The initial report for the reporting company shall include: (a) the full legal name of the reporting company; (b) any trade or d/b/a name of the reporting company; (c) the complete current street address consisting of the principal place of business in the United States; (d) the state, Tribal, or foreign jurisdiction of formation of the reporting company; (e) for a foreign reporting company, the state or Tribal jurisdiction where the company first registered; and (f) the Internal Revenue Service Taxpayer Identification Number (including an Employer Identification Number) of the reporting company.

For every individual who is (a) a beneficial owner of such reporting company and (b) a company applicant with respect to a reporting company, the report shall include (1) the full legal name of the individual; (2) the date of birth of the individual; (3) a complete current address, if for a company applicant who forms or registers the entity, the street address of the business of the company applicant or, in any other case, the individual’s unique street address; (4) the unique identifying number and issuing jurisdiction from one of the following documents: (i) a non-expired passport issued to the individual by the US government; (ii) a non-expired identification document issued to the individual by a state, local government, or Indian tribe; (iii) a non-expired driver’s license issued to the individual by a state; or (iv) a non-expired passport issued by a foreign government to the individual if the individual does not possess any of the foregoing documents. An image of the document from which the unique identifying number was obtained must be retained.

Entities created or registered after January 1, 2024, must report a company applicant. An entity created or registered before January 1, 2024, is not required to report information with respect to any company applicant and reports only the fact that it was created or registered before January 1, 2024. A company applicant is the individual who directly files the document that creates the domestic reporting company or the document that first registers a foreign reporting company, and can be a law firm filing such corporate documentation.

Finally, it is unlawful for any person to willfully provide or attempt to provide false or fraudulent beneficial ownership information, including a false or fraudulent identifying photograph or document, to FinCEN, or to willfully fail to report complete or updated beneficial ownership information to FinCEN.
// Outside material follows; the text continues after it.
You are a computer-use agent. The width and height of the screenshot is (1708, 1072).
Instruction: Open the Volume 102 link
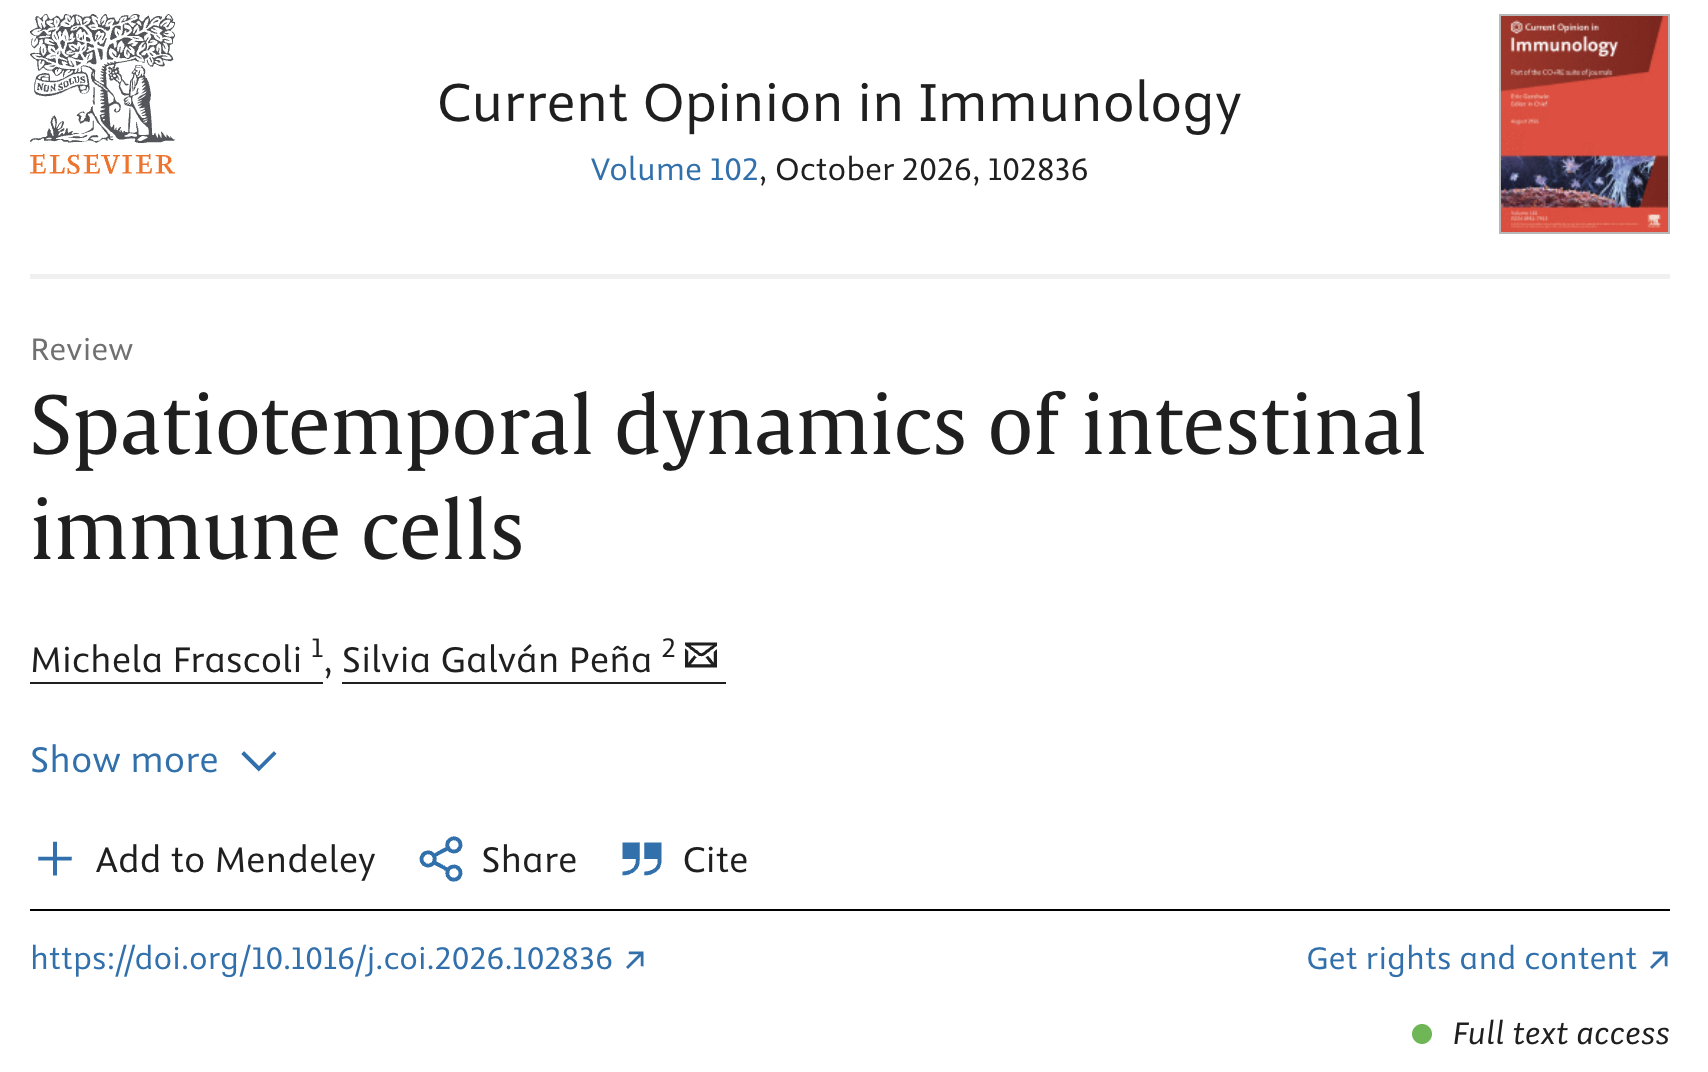click(674, 169)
In summary, these beneficial ownership rules will impose an immediate reporting burden on any nonexempt reporting company organized on or after January 1, 2024, including any corporate counsel forming or registering a reporting company. As noted above, unless exempt under one of the 23 exemptions, any entity will be required to file a report with FinCEN, subject to sanctions if there is a failure to file. No sanctions were stated in the regulation for willful failure to report complete or updated beneficial ownership information or willfully providing false or fraudulent information. However, 31 USC 5322 provides that a bank employee willfully violating the Bank Secrecy Act or its implementing regulations is subject to a criminal fine of up to $250,000, five years in prison or both. This statute would apply to reports of beneficial ownership. With respect to financial institutions, the 2016 Customer Due Diligence rules will continue to apply and they must continue to identify and verify beneficial ownership information under 31 CFR 1010.230 until such rule is revised within one year after the effective date of this Report of Beneficial Ownership Rule, which is January 1, 2024.